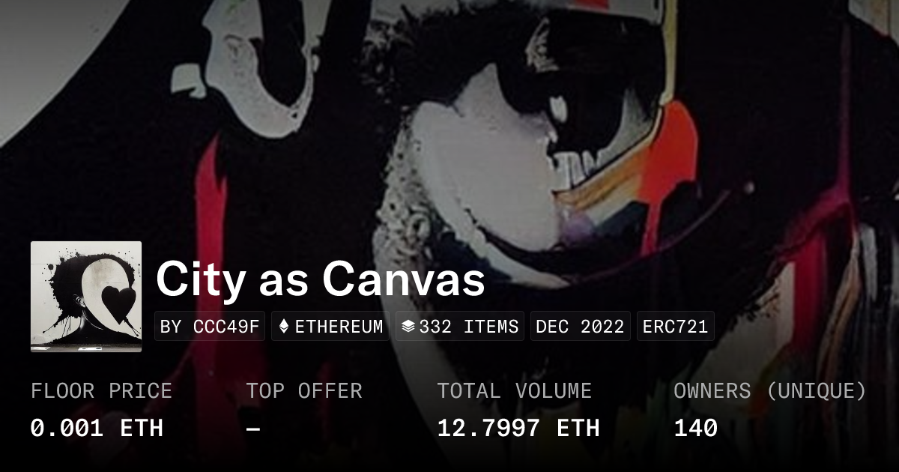Select the ERC721 token standard badge

click(676, 327)
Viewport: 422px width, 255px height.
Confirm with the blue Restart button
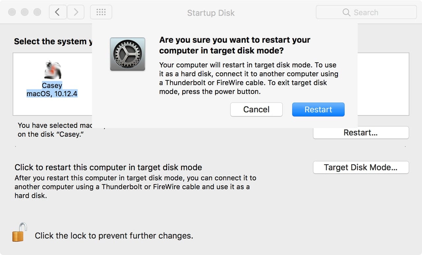point(318,109)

-------------------------

DIRECTIONS FOR THIS TASK: Output the line that contains "Viewport: 422px width, 255px height." and every subsequent line through the end of the entries, exactly as given, without pictures.

ANSWER TO THIS PROBLEM:
Viewport: 422px width, 255px height.
Confirm with the blue Restart button
point(318,109)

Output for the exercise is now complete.